In the opinion piece on Northern Ireland politics, which 1998 agreement enshrined the principle of popular consent?

__Reading passage__
============

The writer is an FT contributing editor
The decisive shift in nationalist opinion during the Northern Ireland peace talks was recognition that persuasion is the only route to a united Ireland. It was not enough for the British to leave. The principle of popular consent was duly enshrined in the 1998 Good Friday Agreement. There is something to learn here for unionists worried about holding on to the province’s Britishness.
The Democratic Unionist party, the largest unionist grouping, has been stalling a return to devolved government in Belfast by refusing to form a power-sharing executive with Sinn Féin — now the biggest nationalist party but not so long ago the political wing of the IRA. The Belfast assembly has been rendered powerless even as public services fall into serious disrepair.
The proximate cause of the DUP’s anger is the deal struck by Rishi Sunak’s government on post-Brexit trade between the EU and Northern Ireland. To maintain an open border between the province and the Irish Republic — mandated by the Good Friday accord — Sunak has agreed in effect to keep Northern Ireland in the EU customs union and subject to single market rules.
The DUP has a point, even if it is one the party might have thought more carefully about before campaigning in favour of Brexit. Over time regulatory checks in the Irish Sea may well tilt the economic balance towards all-Ireland trade and investment flows at the expense of those between Britain and the province. In unionist minds this is a slippery slope to Irish unity.

============

__Collected material__
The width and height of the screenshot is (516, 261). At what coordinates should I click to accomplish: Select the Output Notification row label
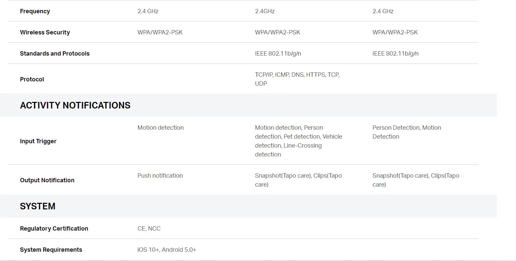(x=47, y=180)
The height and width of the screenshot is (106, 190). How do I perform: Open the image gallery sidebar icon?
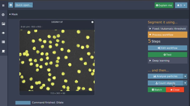(x=3, y=24)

============

__Complete response__
The Good Friday Agreement